Eine "echte" Open World wird es in Metro: Exodus dann aber doch nicht geben. Vielmehr verlässt sich das verhältnismäßig kleine Team auf eine Aneinanderreihung von halboffenen Arealen, die wir zwar durchstöbern können, nach dem Abschluss der jeweiligen Story-Missionen aber auch hinter uns lassen. Dann geht es mit dem Zug "Aurora", der als HUB dient, weiter in das nächste Gebiet. Und auch dort können wir dann Crafting-Materialen sammeln, unsere Waffen customizen sowie die Story um den Serienhelden Artjom vorantreiben.
Open World nach Vorschrift
Im Rahmen eines Events hatte ich die Gelegenheit, eines dieser offen Areale selbst anzuspielen und durch das radioaktive Marschland der Moskauer Umgebung zu wandern. Mit einer Gruppe von Überlebenden, die sich auch aus bekannten Metro-Charakteren wie Artjoms Ehefrau Anna zusammensetzen, düse ich mit über die gefrorenen Gleise, bis uns eine menschgemachte Blockade ausbremst und der Zug reparaturbedürftig auf der Strecke liegenbleibt.
Bevor ich aber den Zug verlassen darf, um eine geheimnisvolle Kirche in der Nähe zu untersuchen, drückt mir Metro: Exodus zwei wichtige Dinge in die Hand. Zum einen ist da die physische Karte des Spiels, die Artjom via Knopfdruck hervorholt und die mit Kompass und ohne Mini-Map etwas Sinn für Orientierung einfordert. Zum anderen erhalte ich auch einen Rucksack, den ich jederzeit vor mir abstellen kann, um spontan Zugriff auf ein entschlacktes Crafting-Menü zu erhalten.
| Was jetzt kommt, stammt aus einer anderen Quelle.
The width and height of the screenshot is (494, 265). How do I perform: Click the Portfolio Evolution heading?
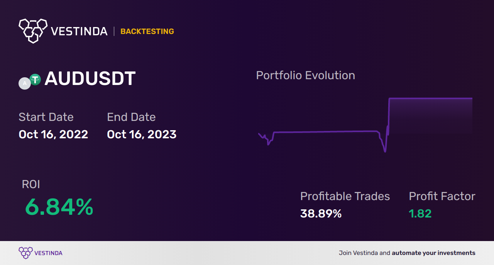(306, 75)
Wichtig sind die beiden Dinge vor allem deshalb, weil sie deutlich machen, worum es in Metro: Exodus größtenteils gehen wird. Wir erkunden eine frei begehbare Welt und versuchen zu überleben, indem wir Materialen aufklauben und Munition sowie andere Hilfs-Items zu craften. Das ist zwar durchaus unterhaltsam, doch gleich von der ersten Sekunde an kam hier bei mir das Gefühl auf, eigentlich nur eine besonders schicke Fallout 4-Mod zu spielen.
Fehlt nur noch der Pip-Boy 3000
Ragten Metro 2033 und Metro: Last Light durch ihre beklemmende Atmosphäre noch heraus, scheinen 4A Games ihr nischiges Alleinstellungsmerkmal gegen einen aktuellen AAA-Anstrich eintauschen zu wollen. Und die Fallout-Parallelen enden nicht mit Crafting und Open World, denn wie in Bethesdas RPG müssen wir radioaktiv verstrahlte Gebiete meiden, uns gegen menschenähnliche Mutanten zur Wehr setzen und nach Upgrades für unsere Waffen suchen.
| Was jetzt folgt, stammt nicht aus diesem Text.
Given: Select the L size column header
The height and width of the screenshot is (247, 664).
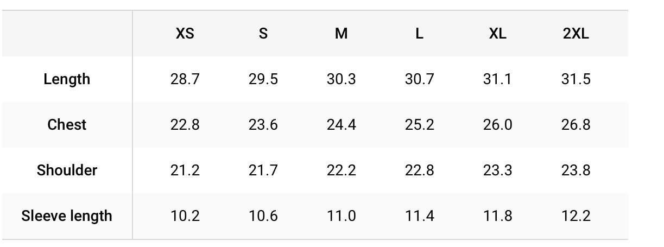Looking at the screenshot, I should (x=419, y=34).
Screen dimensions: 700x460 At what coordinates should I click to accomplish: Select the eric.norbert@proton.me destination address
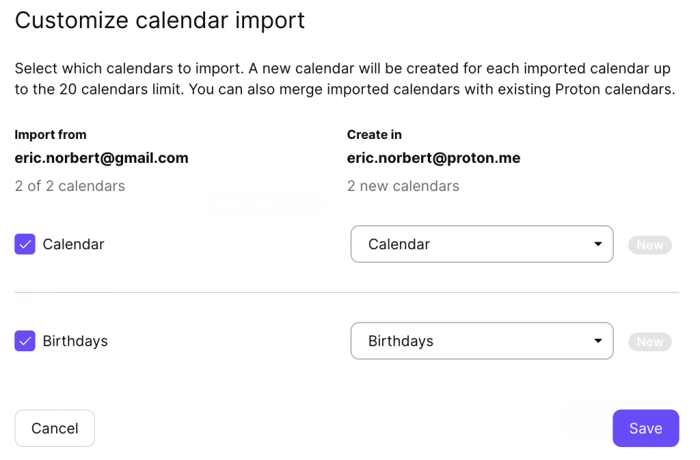tap(433, 158)
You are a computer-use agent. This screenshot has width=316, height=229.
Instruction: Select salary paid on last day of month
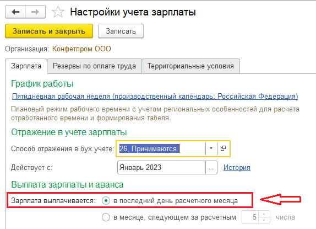click(x=106, y=201)
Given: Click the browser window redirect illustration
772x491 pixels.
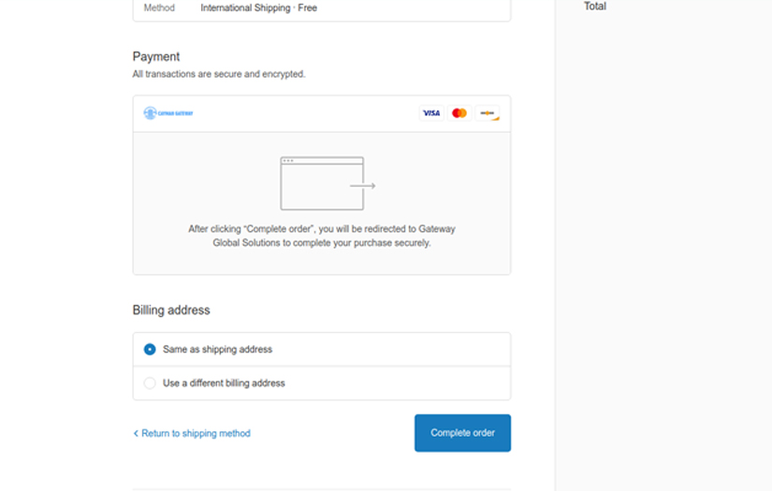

Den Löwenanteil meiner Zeit in Metro: Exodus habe ich damit verbracht, leerstehende Häuser zu durchsuchen, immer in der Hoffnung, neue Visiere oder größere Magazine zu finden. Und das hat Spaß gemacht, denn die kaputte Welt ist deutlich realistischer als die retrofuturische Fallout-Ödnis. Ich hoffe, dass die Entwickler versuchen, innerhalb der Ruinen auch kleinere Geschichten zu erzählen. Aufgefallen ist mir das in der kurzen Zeit allerdings nicht.
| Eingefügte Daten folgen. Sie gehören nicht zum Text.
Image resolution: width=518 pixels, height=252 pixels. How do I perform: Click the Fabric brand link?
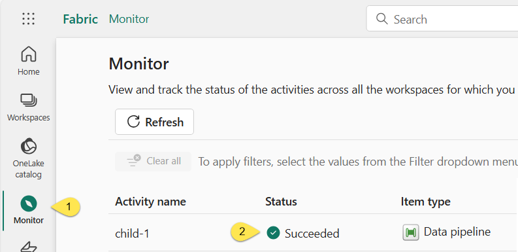(x=80, y=19)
Zur übergreifenden Geschichte von Metro: Exodus kann ich nicht viel sagen, dafür war die Zeit mit meinen Zug-Kollegen zu kurz. Aber immerhin stimmt das World-Building: Als ich die mysteriöse Kirche aufsuchte, wurde ich direkt mit einem gewalttätigen Kult konfrontiert, der Technologie als Sünde verteufelt. Wirklich überrascht war ich aber nicht, dass mich in einer Postapokalypse auch religiöser Fanatismus erwartet, auch das gab es in Fallout schon mehr als genug.
Wo Überleben noch eine Herausforderung ist
Aber die Begegnung innerhalb der Kirche hatte dennoch einen wichtigen Effekt auf mich. Mir ist schnell klargeworden, dass auch Metro: Exodus nur bedingt ein klassischer Shooter sein möchte. Mit Waffengewalt hätte ich auf meiner Flucht vor dem Kult keine Chance gehabt, dafür war einfach zu wenig Munition vorhanden. Ich fühlte mich gezwungen, jeden Konflikt zu vermeiden. Das Metro-Franchise war schon immer schwierig und soll es auch weiterhin sein.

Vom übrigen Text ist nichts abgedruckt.